Heavy rain floods western Japan as two tropical storms approach
Meteorological agency warns Mekkhala and Higos could hit Tokyo region next, transport disruption spreads from local waterways to national schedules
Images
Heavy rain pounds western Japan as 2 tropical storms approach
independent.co.uk
Heavy rain flooded parts of western Japan on Friday as two tropical storms approached, adding to a seasonal rain front already sitting over the country, according to an AP report carried by The Independent. Japan’s Meteorological Agency said storm Mekkhala was off the western coast of the southern island of Amami late Friday and moving northeast, with another storm, Higos, travelling nearby. The agency expected both systems to reach the Tokyo region on Saturday, bringing the risk of further downpours.
The immediate impact was scattered but familiar: NHK reported a man injured after falling into a waterway in Nara, while television footage from Kyoto showed the Kamo River swollen with muddy water. Flood alerts were issued across parts of Kyoto, Osaka and other areas in western Japan. Japan’s Fire and Disaster Management Agency said more than 30 homes were flooded in Nara and Hiroshima on Friday, and the weather disrupted some train operations and flights.
Japan’s infrastructure is built for seasonal rain, but the strain shows up in the seams—local waterways, low-lying housing, and transport schedules that assume predictable intervals between shocks. A flood tally measured in “homes” rather than regions hints at a response system that is municipally granular: a patchwork of alerts, evacuations and clean-up that becomes more costly when storms stack on top of each other. When trains and flights are interrupted, the economic cost is not only the cancelled journeys; it is the knock-on effect on logistics, shift work, and the service sector’s ability to staff itself.
The forecast focus on Tokyo also underscores how quickly a regional weather story becomes a national one in a country where political and commercial functions are concentrated in one metropolitan area.

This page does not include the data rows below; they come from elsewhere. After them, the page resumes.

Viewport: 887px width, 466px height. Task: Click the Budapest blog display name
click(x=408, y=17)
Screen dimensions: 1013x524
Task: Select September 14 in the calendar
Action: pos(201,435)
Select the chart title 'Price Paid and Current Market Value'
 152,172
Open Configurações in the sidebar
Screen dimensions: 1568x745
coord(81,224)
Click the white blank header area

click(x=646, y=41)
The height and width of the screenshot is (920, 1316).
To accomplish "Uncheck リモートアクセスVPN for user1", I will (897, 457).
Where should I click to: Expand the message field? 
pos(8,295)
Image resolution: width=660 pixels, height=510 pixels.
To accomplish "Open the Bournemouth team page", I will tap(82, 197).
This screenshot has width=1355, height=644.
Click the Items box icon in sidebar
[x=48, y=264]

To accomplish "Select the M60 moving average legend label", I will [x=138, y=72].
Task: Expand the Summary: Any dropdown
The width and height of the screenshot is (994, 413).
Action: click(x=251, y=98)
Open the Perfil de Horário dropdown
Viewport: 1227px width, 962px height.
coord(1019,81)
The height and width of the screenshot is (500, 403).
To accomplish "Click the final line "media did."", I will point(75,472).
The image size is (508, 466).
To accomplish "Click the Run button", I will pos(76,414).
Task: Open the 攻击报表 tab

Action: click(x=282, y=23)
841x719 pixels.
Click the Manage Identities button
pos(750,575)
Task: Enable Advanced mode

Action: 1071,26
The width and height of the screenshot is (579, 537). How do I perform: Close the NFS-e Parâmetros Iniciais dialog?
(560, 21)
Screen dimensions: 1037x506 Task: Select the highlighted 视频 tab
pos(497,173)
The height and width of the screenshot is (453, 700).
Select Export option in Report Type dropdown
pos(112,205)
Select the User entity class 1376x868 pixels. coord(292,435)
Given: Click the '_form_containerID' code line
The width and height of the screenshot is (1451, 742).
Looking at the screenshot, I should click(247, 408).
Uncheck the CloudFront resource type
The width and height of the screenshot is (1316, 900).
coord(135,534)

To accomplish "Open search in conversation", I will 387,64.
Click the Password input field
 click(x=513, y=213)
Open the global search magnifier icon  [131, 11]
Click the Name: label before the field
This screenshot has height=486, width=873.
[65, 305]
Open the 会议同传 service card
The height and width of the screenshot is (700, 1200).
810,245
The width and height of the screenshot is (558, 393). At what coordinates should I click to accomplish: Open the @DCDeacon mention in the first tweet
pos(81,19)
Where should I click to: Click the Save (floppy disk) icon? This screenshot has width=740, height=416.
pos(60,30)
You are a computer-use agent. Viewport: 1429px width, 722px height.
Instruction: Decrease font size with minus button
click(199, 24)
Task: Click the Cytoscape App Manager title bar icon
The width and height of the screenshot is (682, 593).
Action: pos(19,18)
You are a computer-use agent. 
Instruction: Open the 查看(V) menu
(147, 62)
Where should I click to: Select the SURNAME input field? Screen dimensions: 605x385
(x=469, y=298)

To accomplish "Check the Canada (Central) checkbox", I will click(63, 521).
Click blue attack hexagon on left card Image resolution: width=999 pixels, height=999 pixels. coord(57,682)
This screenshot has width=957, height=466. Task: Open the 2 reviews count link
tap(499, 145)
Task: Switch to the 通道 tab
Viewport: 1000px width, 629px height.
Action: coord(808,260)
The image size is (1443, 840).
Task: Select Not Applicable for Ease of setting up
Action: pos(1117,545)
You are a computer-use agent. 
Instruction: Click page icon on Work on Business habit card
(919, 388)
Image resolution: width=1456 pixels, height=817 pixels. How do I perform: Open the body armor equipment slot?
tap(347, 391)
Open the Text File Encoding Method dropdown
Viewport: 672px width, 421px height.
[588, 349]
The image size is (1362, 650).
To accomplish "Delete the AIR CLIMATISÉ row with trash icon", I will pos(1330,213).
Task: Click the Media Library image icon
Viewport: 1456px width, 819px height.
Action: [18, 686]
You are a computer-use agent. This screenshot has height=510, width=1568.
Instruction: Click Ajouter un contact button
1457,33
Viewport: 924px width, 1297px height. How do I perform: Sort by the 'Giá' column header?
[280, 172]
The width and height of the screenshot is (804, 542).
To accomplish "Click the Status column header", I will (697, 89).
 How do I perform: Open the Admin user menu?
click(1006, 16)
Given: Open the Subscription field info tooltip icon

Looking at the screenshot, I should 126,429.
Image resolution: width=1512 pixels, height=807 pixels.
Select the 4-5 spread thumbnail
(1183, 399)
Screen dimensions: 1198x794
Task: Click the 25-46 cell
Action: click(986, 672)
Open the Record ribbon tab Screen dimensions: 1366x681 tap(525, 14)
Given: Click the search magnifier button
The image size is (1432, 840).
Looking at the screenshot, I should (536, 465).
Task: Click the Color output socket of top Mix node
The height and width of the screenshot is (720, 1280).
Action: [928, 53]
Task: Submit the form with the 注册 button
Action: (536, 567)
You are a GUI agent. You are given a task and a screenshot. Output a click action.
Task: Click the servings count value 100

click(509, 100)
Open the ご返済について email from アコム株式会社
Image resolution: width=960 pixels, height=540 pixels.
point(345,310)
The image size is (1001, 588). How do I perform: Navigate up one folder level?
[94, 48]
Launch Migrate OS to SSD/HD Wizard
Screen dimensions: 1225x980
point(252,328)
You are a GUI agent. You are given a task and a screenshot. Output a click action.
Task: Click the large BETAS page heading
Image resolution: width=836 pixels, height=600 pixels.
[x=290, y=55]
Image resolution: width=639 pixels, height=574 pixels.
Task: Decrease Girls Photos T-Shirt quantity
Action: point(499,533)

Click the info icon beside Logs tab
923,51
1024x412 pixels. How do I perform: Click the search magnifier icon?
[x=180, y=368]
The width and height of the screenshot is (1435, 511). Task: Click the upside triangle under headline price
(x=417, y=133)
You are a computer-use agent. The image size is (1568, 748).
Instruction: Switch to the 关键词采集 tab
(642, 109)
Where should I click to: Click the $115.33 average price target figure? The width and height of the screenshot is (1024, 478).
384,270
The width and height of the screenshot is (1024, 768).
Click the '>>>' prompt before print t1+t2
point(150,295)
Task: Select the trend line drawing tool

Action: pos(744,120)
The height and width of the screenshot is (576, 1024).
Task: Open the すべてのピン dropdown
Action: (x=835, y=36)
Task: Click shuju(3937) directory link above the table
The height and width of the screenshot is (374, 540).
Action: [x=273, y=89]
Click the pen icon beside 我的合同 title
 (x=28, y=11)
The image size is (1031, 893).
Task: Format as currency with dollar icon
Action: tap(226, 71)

A rain front above the archipelago is manageable until it coincides with multiple tropical systems that push the same corridors of moisture onto the same catchments. Each additional warning is cheap to issue; the expensive part is the repeated disruption—clearing debris, pumping water, and keeping transport safe enough to run.
On Friday, the Kamo River was already running high and muddy in Kyoto. By Saturday, forecasters expected the heaviest rain to shift toward the Tokyo region.